A REST API is an integral component of a web application. You don't need to be an expert backend developer to make your own. In this workshop, we will walk through the basic building blocks of creating your own REST API using Node.js, Express, and MongoDB.
Pre-requisites
If you would like to follow along, please download and install the following:
- Node.js (LTS 8.x)
- Robo3T (Lightweight GUI for MongoDB)
- Create a free MongoDB instance on mLab
- Insomnia REST Client
- IDE Suggestions: Visual Studio Code, Atom, WebStorm (Trial/Paid)
Links
Top comments (4)
Hello Nick, everytime I click on the link it opens your react tutorial.
This is the Node/Mongo API video's link : Link to video on Nick's youtube channel
Thank you so much for catching that @robencom ! I have been sharing that React link way too much lately. :D
Here's the updated link: youtu.be/egeHq-lYyxoa
Thanks for sharing! Very interesting, I've written a ton of APIs, but never in javascript before. Has using a (No)SQL database through javascript reached a decent enough maturity level to be seen as a production alternative for existing languages like C# in your opinion?
By the way, while looking through your code on github, I noticed you committed the database credentials. I'm not sure if you are aware of that, since your database seems to be open to anybody that finds these credentials.
That database I shared is an isolated sandbox instance on mLab, so I left the credentials in the code in case anyone wants to play with it.

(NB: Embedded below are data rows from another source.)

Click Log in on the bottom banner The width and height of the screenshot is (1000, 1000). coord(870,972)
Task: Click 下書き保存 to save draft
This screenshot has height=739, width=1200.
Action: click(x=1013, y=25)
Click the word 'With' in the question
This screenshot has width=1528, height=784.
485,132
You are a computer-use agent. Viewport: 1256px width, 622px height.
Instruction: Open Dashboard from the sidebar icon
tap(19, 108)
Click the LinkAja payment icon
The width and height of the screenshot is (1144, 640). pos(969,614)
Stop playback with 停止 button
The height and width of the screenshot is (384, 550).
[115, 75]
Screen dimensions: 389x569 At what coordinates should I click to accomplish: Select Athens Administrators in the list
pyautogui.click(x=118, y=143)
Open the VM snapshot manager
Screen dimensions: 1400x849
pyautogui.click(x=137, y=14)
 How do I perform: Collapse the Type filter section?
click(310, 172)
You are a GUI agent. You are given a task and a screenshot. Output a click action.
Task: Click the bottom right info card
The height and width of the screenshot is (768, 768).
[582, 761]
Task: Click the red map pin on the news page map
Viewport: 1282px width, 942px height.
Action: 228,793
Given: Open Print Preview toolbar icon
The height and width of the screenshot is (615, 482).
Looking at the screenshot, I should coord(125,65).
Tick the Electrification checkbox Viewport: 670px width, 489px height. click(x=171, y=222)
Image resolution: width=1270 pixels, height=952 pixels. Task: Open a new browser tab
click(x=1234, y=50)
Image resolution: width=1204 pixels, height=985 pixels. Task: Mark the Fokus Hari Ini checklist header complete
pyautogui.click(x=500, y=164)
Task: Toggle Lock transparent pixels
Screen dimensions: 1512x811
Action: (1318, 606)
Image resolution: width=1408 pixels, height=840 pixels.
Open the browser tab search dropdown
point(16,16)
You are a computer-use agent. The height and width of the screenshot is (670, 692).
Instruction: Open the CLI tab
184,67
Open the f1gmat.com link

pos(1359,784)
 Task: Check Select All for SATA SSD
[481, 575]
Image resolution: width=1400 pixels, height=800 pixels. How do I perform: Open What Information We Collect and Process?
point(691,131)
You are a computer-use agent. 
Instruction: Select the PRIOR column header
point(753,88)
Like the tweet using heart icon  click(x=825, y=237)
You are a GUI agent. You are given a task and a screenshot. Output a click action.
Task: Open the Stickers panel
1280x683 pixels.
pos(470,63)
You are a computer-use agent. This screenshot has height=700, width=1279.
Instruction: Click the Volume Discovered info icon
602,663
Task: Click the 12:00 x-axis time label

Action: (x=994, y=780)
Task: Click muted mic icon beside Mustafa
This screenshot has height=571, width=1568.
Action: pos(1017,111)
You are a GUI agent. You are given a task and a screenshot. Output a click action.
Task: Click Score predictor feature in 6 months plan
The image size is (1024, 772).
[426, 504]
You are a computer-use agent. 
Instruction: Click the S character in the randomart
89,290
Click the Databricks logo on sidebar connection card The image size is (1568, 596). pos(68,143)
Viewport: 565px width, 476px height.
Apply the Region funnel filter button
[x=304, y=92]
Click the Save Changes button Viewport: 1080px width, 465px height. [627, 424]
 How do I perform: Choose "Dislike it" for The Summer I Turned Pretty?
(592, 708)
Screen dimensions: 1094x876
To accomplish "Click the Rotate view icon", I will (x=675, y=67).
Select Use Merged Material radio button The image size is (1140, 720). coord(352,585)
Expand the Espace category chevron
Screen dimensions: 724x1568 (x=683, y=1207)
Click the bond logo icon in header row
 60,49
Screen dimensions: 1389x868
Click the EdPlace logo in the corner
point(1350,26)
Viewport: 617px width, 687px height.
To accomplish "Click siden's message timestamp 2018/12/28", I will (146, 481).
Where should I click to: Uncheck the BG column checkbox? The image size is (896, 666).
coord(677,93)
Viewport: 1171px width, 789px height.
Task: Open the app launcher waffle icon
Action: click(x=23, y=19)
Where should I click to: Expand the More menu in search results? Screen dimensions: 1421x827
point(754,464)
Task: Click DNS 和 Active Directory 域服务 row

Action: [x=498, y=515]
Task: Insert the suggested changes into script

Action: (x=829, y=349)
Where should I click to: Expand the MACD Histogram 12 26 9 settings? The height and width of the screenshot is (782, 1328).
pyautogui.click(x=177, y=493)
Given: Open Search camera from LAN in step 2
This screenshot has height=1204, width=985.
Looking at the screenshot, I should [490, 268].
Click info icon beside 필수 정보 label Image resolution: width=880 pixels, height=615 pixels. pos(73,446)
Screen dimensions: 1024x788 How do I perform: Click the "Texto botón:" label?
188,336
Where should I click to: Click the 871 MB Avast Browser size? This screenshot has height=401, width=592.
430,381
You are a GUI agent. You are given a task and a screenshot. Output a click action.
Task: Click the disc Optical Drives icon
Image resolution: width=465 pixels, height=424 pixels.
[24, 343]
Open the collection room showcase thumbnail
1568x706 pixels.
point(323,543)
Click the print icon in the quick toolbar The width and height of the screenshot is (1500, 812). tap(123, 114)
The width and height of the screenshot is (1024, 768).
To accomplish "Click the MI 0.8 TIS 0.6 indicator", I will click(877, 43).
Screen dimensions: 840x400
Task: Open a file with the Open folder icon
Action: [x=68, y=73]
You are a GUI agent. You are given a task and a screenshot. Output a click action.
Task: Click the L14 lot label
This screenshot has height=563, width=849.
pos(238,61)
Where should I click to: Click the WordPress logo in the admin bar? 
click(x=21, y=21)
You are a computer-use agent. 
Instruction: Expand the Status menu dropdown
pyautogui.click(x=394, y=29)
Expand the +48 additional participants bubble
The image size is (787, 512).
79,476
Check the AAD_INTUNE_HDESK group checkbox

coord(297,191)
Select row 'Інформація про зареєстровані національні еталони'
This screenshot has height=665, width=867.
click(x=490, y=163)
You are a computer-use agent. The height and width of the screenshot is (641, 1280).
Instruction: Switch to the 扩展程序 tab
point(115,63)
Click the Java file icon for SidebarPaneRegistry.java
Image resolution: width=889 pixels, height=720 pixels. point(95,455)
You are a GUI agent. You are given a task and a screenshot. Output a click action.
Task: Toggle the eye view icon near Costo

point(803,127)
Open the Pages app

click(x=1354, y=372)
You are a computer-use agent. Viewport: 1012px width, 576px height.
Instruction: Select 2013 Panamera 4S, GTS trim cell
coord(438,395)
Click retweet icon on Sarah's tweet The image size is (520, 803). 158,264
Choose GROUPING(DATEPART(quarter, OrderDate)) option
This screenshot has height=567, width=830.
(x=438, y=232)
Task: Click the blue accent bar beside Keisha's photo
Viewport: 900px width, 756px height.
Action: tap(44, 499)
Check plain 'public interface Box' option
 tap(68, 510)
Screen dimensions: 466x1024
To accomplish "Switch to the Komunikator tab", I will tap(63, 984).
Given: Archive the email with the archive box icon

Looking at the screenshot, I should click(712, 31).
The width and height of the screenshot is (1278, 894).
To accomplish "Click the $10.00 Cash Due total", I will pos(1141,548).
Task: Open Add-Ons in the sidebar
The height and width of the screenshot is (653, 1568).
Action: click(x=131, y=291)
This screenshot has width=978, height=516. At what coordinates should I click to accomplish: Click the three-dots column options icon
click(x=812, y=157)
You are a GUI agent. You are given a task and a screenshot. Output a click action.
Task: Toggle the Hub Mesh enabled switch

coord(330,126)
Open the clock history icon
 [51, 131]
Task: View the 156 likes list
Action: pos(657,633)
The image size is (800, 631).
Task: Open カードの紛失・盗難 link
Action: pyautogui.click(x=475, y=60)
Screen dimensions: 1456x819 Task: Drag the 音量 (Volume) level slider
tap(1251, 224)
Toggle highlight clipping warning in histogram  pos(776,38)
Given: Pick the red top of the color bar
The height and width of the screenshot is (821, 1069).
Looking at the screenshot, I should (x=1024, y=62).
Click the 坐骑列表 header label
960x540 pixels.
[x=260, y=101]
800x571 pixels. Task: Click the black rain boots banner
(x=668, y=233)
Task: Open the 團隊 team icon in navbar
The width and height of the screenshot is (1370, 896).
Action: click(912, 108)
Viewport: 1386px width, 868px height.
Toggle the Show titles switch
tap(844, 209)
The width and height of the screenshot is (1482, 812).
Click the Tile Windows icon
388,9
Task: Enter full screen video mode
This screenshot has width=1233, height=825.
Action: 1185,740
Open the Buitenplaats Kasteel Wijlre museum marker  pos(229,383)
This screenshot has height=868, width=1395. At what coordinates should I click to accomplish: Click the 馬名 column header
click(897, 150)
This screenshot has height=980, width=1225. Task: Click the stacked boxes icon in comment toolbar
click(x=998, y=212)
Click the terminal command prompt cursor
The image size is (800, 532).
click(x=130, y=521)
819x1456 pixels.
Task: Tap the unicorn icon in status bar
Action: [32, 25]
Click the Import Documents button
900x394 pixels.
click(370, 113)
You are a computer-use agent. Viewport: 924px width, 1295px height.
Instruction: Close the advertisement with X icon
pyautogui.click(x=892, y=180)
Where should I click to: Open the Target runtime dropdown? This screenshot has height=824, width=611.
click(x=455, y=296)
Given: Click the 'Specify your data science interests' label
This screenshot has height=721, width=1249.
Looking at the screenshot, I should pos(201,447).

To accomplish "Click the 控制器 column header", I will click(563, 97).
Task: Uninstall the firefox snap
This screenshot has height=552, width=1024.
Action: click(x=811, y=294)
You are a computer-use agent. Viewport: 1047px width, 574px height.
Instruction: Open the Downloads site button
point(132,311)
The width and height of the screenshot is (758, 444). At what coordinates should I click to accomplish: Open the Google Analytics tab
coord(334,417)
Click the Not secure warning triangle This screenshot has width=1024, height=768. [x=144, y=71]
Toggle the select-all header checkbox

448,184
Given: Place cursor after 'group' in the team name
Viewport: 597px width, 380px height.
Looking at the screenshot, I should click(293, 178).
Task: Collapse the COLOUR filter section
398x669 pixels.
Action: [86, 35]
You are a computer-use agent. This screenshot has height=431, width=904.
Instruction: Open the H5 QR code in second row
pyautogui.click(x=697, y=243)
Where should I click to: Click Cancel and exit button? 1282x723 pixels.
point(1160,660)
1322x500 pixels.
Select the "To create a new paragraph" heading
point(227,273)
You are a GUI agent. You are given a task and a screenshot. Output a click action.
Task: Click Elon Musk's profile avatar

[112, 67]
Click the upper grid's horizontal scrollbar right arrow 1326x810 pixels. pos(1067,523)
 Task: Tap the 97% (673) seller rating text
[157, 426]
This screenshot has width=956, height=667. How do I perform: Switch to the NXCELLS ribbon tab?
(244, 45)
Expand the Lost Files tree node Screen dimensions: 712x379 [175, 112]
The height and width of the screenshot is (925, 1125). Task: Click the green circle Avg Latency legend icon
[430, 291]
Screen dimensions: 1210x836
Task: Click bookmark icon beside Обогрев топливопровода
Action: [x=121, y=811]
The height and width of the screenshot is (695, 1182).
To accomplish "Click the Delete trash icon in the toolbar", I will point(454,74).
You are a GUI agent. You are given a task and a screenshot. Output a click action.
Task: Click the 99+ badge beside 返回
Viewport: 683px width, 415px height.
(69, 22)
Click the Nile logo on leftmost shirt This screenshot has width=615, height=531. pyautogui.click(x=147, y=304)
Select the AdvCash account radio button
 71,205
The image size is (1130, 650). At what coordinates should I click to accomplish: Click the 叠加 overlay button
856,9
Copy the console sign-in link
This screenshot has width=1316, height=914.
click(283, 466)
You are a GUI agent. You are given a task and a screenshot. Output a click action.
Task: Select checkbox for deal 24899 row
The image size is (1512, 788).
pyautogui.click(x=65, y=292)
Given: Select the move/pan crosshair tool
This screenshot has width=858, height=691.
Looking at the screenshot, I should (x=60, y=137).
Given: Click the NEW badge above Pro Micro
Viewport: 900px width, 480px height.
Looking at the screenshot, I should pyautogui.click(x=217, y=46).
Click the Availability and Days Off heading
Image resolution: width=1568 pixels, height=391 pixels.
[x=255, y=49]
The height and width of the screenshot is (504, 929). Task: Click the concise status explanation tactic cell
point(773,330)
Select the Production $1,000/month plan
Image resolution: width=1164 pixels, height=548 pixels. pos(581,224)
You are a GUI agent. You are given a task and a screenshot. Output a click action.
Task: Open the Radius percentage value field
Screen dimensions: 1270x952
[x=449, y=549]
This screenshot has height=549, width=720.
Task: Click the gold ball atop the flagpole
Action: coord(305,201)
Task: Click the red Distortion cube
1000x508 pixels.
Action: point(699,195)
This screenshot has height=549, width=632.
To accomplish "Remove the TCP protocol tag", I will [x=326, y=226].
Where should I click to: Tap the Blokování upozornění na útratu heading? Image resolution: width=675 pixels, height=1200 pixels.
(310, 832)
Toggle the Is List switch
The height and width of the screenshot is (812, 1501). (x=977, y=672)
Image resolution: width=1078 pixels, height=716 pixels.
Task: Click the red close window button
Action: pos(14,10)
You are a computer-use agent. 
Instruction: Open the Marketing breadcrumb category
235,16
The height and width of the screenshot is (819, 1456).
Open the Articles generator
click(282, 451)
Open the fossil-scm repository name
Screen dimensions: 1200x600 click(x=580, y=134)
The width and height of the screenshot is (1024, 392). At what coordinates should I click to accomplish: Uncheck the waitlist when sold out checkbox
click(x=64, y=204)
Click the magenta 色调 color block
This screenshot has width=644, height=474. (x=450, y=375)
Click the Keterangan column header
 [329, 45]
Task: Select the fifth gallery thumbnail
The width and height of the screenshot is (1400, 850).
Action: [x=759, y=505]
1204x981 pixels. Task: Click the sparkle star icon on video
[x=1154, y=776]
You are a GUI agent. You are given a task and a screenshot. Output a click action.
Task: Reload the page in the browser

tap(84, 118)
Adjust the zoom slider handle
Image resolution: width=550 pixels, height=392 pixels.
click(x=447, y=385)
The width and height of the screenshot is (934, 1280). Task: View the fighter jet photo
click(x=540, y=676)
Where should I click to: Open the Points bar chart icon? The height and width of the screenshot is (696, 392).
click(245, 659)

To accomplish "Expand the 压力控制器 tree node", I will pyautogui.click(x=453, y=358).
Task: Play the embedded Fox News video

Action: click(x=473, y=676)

Thanks for pointing that out.
I've coded in ~13 languages and built large-scale systems in a handful of them. My favorites have been C++, C# and Python. Over the past two years, I have worked exclusively with the MERN stack. It is such a joy to work with that stack and it makes life so much easier compared to any other language I've used. The best thing is that you stay within the JS ecosystem all the way to the database. I've built about five large-scale applications using Node / Express / Mongo and haven't had any issues. I had to learn the ropes to deal with lack of multi-threading and scaling, etc.
If your server-side computations are CPU intensive, you need to architect your project accordingly. In those cases, I might opt for Python / C# / C++.